#### Task brief
Look through the data below and report how many lines include "menu". Only the number should be given.

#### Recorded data
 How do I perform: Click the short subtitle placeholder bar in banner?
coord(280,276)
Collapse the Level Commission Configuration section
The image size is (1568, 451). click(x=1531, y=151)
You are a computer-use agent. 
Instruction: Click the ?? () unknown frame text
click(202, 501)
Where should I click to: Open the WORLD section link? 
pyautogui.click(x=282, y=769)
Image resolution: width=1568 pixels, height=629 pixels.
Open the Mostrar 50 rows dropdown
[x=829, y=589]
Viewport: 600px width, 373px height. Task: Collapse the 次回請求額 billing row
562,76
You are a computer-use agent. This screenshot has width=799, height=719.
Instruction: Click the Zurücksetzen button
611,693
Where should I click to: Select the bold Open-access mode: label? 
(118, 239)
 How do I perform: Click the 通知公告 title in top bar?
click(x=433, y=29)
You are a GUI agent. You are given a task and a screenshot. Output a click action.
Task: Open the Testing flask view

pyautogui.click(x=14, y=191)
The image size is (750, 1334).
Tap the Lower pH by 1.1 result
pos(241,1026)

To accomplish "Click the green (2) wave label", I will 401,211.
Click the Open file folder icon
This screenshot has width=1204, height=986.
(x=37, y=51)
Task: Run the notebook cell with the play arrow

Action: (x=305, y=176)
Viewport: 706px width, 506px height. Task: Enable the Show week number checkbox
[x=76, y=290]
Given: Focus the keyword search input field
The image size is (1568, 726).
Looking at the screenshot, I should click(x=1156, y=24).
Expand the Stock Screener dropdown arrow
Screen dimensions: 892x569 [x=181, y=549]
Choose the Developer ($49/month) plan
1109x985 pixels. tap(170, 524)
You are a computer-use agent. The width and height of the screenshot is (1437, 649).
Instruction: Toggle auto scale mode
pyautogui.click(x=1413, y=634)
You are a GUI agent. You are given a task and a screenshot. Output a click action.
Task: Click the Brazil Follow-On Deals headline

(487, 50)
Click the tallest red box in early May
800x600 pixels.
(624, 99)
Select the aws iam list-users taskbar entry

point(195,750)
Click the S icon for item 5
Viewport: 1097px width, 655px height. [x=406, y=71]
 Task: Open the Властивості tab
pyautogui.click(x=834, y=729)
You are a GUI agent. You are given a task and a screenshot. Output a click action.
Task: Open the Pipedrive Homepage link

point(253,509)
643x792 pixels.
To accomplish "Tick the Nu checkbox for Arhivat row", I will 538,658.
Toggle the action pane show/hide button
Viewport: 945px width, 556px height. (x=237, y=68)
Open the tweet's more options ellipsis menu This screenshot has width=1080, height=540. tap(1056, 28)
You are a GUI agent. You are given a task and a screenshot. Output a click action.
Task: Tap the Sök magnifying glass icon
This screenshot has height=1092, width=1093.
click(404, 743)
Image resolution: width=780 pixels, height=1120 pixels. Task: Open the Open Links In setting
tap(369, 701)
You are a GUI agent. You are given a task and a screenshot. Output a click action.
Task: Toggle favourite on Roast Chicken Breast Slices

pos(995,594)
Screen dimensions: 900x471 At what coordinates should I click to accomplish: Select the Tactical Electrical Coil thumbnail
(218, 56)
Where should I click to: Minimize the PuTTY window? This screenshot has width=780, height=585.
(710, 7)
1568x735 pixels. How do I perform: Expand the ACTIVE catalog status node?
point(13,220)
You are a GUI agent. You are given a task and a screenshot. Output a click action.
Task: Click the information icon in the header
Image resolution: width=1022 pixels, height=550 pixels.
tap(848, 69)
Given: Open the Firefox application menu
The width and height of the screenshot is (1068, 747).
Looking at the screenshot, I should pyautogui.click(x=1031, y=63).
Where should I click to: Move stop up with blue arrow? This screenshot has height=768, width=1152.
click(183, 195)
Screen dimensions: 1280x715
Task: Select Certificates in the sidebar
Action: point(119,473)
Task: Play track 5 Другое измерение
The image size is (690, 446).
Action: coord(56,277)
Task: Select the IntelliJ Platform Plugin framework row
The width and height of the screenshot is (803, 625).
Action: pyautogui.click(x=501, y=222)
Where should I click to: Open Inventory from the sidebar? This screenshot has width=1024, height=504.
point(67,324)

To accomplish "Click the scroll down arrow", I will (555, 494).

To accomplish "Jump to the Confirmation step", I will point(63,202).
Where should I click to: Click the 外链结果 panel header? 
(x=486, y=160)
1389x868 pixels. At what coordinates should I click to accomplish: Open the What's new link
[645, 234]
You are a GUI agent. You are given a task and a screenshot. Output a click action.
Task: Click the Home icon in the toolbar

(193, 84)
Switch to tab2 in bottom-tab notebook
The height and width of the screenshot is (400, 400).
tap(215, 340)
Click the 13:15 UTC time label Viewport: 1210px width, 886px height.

#### Result for this task
2